Work request: Search term "computer": copy each line of the data containing it.

** Opening Entries shown block **

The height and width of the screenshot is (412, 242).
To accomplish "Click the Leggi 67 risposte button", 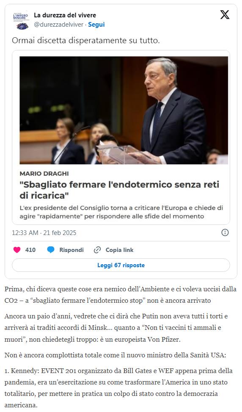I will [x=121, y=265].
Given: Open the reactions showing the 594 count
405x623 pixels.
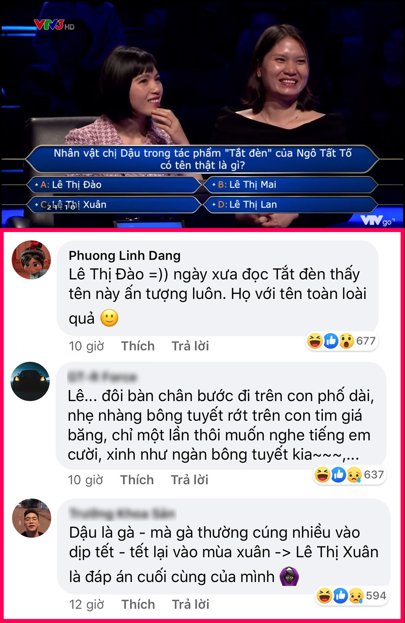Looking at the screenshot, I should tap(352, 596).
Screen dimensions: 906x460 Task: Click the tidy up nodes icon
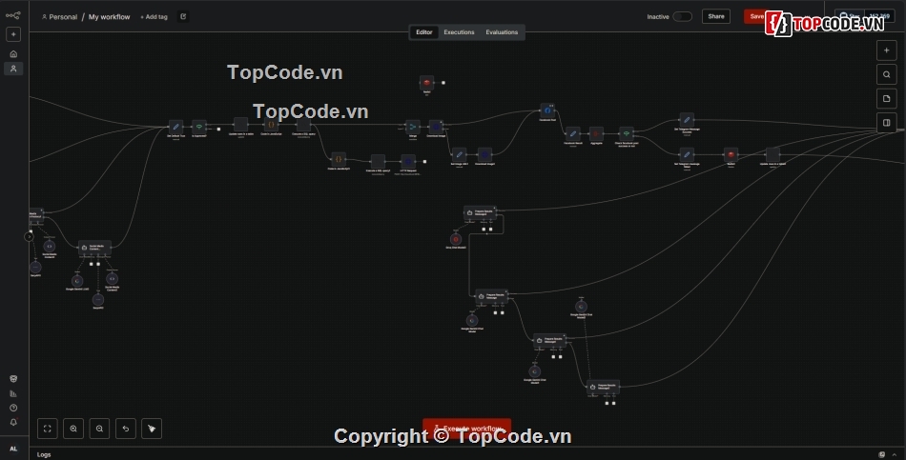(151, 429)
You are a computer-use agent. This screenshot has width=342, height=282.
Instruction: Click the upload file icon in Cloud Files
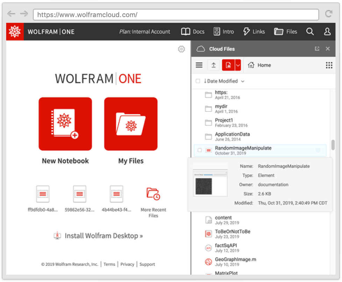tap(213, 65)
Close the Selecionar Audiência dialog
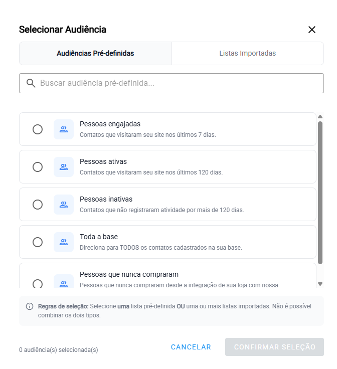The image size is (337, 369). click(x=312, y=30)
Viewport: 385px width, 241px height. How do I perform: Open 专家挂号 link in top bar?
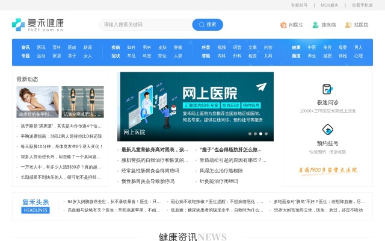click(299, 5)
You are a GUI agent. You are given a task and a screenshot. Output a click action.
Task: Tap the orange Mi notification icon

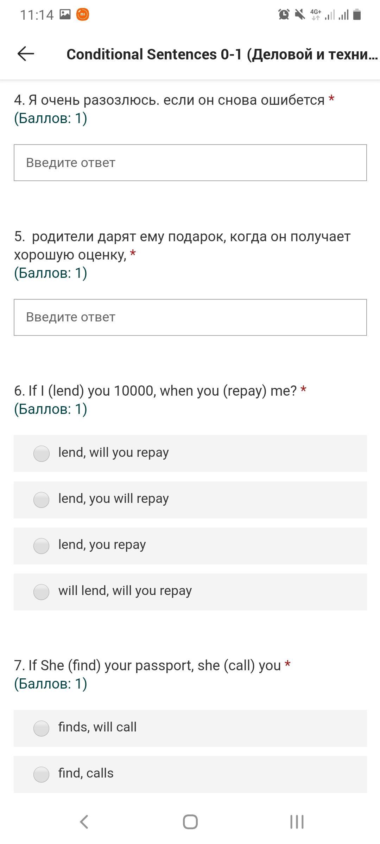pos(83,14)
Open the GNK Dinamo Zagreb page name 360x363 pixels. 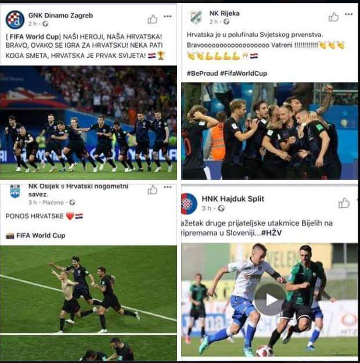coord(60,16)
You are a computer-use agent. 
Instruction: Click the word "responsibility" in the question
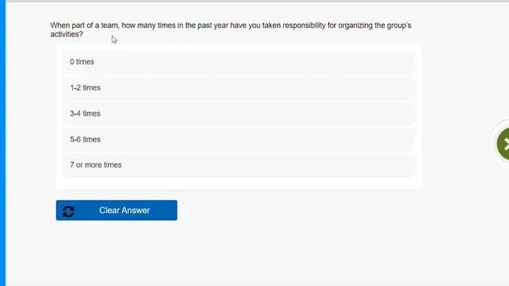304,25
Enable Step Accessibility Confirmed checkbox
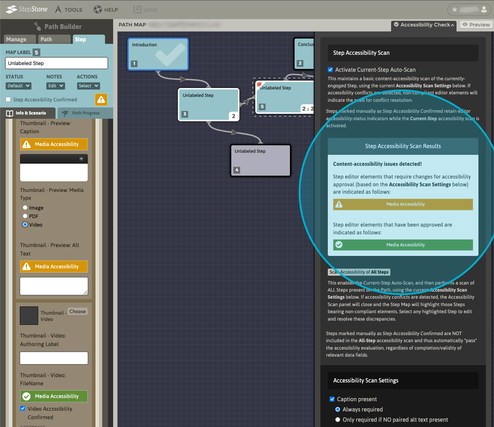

** Closing Entries shown block **

Output for this task:
You are a computer-use agent. This screenshot has width=342, height=282.
You are a computer-use agent. 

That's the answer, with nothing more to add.